_Task brief_. Only the closing part of the listing is wanted: reproduce exactly the line containing "Screen dimensions: 1086x1120" and all lines below it.
[Opening Dataset extract section]
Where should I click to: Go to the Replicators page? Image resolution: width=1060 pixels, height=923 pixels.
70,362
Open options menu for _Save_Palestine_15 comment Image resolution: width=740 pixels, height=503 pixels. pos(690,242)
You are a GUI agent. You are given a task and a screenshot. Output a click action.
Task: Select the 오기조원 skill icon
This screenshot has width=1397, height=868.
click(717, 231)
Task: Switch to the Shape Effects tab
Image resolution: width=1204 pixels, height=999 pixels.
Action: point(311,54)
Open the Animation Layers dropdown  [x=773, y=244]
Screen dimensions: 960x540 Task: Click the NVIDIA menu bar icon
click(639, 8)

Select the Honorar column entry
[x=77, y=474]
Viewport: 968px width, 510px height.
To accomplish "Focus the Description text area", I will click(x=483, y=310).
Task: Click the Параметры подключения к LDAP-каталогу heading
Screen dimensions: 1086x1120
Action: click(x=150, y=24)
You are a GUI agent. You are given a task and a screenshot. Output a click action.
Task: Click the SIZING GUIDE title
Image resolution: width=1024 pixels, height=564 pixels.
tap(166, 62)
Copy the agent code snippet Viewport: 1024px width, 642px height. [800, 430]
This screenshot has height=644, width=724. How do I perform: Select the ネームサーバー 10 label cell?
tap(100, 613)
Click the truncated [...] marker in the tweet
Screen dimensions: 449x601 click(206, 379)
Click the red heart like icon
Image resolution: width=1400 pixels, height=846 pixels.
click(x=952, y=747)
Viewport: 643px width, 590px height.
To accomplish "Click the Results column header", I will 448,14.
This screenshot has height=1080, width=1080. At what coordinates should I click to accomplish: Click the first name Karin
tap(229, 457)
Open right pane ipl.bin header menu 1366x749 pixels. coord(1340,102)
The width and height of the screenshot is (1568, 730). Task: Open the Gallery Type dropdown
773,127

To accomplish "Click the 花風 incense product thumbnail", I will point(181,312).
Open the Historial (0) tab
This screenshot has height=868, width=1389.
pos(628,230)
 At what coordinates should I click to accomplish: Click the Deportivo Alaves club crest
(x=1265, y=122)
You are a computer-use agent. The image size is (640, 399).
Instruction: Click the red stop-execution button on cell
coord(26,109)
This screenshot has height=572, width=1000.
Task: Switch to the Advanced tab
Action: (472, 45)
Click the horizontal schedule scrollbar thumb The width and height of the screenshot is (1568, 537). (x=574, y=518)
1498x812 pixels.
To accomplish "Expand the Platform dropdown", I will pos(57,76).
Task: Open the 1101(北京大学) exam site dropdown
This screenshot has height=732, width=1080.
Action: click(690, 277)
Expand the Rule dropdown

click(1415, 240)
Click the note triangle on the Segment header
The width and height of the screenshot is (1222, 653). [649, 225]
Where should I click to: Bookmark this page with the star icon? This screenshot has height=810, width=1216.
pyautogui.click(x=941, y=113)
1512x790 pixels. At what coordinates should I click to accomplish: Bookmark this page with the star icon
[Closing Dataset extract section]
_Output of the exercise_.
Screen dimensions: 1086x1120
Action: click(x=150, y=24)
You are a GUI agent. You are given a task and a screenshot. Output a click action.
Task: Click the SIZING GUIDE title
Image resolution: width=1024 pixels, height=564 pixels.
tap(166, 62)
Copy the agent code snippet Viewport: 1024px width, 642px height. [800, 430]
This screenshot has height=644, width=724. How do I perform: Select the ネームサーバー 10 label cell?
tap(100, 613)
Click the truncated [...] marker in the tweet
Screen dimensions: 449x601 click(206, 379)
Click the red heart like icon
Image resolution: width=1400 pixels, height=846 pixels.
click(x=952, y=747)
Viewport: 643px width, 590px height.
To accomplish "Click the Results column header", I will 448,14.
This screenshot has height=1080, width=1080. At what coordinates should I click to accomplish: Click the first name Karin
tap(229, 457)
Open right pane ipl.bin header menu 1366x749 pixels. coord(1340,102)
The width and height of the screenshot is (1568, 730). Task: Open the Gallery Type dropdown
773,127

To accomplish "Click the 花風 incense product thumbnail", I will point(181,312).
Open the Historial (0) tab
This screenshot has height=868, width=1389.
pos(628,230)
 At what coordinates should I click to accomplish: Click the Deportivo Alaves club crest
(x=1265, y=122)
You are a computer-use agent. The image size is (640, 399).
Instruction: Click the red stop-execution button on cell
coord(26,109)
This screenshot has height=572, width=1000.
Task: Switch to the Advanced tab
Action: (472, 45)
Click the horizontal schedule scrollbar thumb The width and height of the screenshot is (1568, 537). (x=574, y=518)
1498x812 pixels.
To accomplish "Expand the Platform dropdown", I will pos(57,76).
Task: Open the 1101(北京大学) exam site dropdown
This screenshot has height=732, width=1080.
Action: click(690, 277)
Expand the Rule dropdown

click(1415, 240)
Click the note triangle on the Segment header
The width and height of the screenshot is (1222, 653). [649, 225]
Where should I click to: Bookmark this page with the star icon? This screenshot has height=810, width=1216.
pyautogui.click(x=941, y=113)
1512x790 pixels. At what coordinates should I click to accomplish: Bookmark this page with the star icon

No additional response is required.